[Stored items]
• • • • •

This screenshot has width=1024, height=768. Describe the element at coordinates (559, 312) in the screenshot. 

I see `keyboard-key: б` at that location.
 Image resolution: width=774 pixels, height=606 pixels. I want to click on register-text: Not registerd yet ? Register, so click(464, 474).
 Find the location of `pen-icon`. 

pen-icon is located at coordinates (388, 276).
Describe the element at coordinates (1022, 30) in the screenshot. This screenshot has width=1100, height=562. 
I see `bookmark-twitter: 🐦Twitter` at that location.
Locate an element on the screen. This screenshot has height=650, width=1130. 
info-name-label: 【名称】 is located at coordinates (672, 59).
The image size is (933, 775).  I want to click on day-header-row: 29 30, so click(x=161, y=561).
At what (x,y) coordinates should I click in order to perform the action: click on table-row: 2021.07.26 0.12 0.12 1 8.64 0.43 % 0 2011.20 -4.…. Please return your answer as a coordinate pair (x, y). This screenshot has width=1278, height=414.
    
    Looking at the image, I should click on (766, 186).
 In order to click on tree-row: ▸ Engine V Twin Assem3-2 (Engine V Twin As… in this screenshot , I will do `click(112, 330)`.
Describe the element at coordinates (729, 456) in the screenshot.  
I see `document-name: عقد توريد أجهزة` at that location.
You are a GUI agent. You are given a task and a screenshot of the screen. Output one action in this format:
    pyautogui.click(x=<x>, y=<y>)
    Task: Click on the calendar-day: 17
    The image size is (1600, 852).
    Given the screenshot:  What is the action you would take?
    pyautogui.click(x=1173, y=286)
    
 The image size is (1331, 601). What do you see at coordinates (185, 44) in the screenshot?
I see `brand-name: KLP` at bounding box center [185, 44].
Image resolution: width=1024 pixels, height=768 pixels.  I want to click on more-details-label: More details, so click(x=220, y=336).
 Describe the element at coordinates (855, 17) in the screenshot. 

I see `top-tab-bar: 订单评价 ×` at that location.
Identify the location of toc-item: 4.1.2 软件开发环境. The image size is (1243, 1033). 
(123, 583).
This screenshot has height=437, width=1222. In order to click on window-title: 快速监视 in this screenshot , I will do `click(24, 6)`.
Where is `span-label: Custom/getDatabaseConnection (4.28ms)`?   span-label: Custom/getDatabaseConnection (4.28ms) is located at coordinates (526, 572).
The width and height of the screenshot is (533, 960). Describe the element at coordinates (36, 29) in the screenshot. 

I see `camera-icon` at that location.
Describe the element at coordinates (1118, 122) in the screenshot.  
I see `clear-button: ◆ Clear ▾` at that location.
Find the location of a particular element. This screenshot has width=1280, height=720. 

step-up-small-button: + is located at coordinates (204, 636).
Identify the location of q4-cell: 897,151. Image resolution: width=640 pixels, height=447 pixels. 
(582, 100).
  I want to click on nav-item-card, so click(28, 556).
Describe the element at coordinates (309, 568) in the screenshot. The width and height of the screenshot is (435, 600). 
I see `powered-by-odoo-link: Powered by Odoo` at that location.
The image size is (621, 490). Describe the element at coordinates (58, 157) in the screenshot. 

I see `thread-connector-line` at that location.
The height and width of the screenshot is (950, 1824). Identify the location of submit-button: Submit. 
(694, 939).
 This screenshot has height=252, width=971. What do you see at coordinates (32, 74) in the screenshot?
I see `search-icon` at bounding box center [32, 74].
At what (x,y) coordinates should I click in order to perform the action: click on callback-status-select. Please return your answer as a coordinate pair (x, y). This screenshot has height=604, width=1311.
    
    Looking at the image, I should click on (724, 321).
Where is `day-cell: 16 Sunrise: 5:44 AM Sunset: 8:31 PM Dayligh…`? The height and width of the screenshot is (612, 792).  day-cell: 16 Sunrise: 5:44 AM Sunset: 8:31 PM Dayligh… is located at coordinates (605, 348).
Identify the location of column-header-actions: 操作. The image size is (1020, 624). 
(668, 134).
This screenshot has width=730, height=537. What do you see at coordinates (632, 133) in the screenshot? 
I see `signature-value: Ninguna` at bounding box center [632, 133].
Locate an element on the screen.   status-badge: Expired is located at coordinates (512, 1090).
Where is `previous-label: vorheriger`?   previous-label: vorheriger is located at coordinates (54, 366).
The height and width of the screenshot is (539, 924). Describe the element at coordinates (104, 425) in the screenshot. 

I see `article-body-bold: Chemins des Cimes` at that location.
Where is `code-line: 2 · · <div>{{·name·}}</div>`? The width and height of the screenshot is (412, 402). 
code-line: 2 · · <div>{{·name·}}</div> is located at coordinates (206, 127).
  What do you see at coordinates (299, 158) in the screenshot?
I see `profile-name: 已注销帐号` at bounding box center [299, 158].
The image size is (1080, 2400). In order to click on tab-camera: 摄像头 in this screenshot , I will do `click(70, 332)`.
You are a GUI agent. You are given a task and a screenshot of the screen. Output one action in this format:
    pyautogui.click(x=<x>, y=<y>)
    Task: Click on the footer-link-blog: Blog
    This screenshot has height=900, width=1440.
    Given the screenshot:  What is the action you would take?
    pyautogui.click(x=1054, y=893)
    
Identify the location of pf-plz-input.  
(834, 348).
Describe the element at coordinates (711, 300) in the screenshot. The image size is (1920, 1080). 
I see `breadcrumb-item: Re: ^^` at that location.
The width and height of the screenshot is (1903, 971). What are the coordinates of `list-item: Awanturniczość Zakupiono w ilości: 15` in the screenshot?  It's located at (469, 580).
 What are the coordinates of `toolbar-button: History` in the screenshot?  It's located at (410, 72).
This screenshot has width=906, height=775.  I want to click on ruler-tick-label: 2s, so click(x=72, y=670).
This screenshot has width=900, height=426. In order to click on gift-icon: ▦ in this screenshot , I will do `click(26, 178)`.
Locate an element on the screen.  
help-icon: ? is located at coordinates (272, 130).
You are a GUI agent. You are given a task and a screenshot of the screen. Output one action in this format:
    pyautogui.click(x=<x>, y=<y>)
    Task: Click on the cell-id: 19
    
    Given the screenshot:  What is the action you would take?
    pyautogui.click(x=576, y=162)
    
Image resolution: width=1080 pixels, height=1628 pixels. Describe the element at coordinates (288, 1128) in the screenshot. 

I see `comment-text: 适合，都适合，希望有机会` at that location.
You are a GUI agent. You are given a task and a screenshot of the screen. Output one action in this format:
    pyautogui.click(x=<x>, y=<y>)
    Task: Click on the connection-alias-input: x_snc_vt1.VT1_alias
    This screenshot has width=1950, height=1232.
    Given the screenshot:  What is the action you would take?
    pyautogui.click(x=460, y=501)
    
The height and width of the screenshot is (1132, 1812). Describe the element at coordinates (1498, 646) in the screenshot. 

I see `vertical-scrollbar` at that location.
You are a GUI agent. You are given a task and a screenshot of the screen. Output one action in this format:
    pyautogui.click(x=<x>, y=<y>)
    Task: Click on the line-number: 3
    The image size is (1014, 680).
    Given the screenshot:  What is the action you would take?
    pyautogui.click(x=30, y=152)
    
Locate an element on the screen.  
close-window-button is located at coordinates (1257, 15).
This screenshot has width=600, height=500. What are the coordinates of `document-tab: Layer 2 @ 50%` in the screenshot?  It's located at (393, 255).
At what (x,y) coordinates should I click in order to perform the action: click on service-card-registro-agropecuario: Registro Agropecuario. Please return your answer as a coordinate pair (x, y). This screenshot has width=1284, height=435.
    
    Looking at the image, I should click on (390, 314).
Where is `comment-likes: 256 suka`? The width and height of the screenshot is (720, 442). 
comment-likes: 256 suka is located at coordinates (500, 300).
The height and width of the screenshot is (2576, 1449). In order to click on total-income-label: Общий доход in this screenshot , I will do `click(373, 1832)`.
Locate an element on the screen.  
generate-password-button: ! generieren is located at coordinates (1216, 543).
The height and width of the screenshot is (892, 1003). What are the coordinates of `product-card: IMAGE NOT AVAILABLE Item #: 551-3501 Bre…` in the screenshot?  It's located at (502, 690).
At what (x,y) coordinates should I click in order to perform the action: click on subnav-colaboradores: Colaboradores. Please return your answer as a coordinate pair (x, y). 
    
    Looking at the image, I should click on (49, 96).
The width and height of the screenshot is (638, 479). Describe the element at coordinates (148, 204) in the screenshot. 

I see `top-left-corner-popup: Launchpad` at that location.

• • • • •

• Work order:
Convert the entries between the lines holding "This screenshot has height=437, width=1222." and "coordinates (605, 348).", inclusive, into a numbered list, leaving out blank lines.

• Expected answer:
1. This screenshot has height=437, width=1222. In order to click on window-title: 快速监视 in this screenshot , I will do `click(24, 6)`.
2. Where is `span-label: Custom/getDatabaseConnection (4.28ms)`?   span-label: Custom/getDatabaseConnection (4.28ms) is located at coordinates (526, 572).
3. The width and height of the screenshot is (533, 960). Describe the element at coordinates (36, 29) in the screenshot. 
4. I see `camera-icon` at that location.
5. Describe the element at coordinates (1118, 122) in the screenshot.  
6. I see `clear-button: ◆ Clear ▾` at that location.
7. Find the location of a particular element. This screenshot has width=1280, height=720. 
8. step-up-small-button: + is located at coordinates (204, 636).
9. Identify the location of q4-cell: 897,151. Image resolution: width=640 pixels, height=447 pixels. 
10. (582, 100).
11.   I want to click on nav-item-card, so click(28, 556).
12. Describe the element at coordinates (309, 568) in the screenshot. The width and height of the screenshot is (435, 600). 
13. I see `powered-by-odoo-link: Powered by Odoo` at that location.
14. The image size is (621, 490). Describe the element at coordinates (58, 157) in the screenshot. 
15. I see `thread-connector-line` at that location.
16. The height and width of the screenshot is (950, 1824). Identify the location of submit-button: Submit. 
17. (694, 939).
18.  This screenshot has height=252, width=971. What do you see at coordinates (32, 74) in the screenshot?
19. I see `search-icon` at bounding box center [32, 74].
20. At what (x,y) coordinates should I click in order to perform the action: click on callback-status-select. Please return your answer as a coordinate pair (x, y). This screenshot has height=604, width=1311.
21.     Looking at the image, I should click on (724, 321).
22. Where is `day-cell: 16 Sunrise: 5:44 AM Sunset: 8:31 PM Dayligh…`? The height and width of the screenshot is (612, 792).  day-cell: 16 Sunrise: 5:44 AM Sunset: 8:31 PM Dayligh… is located at coordinates (605, 348).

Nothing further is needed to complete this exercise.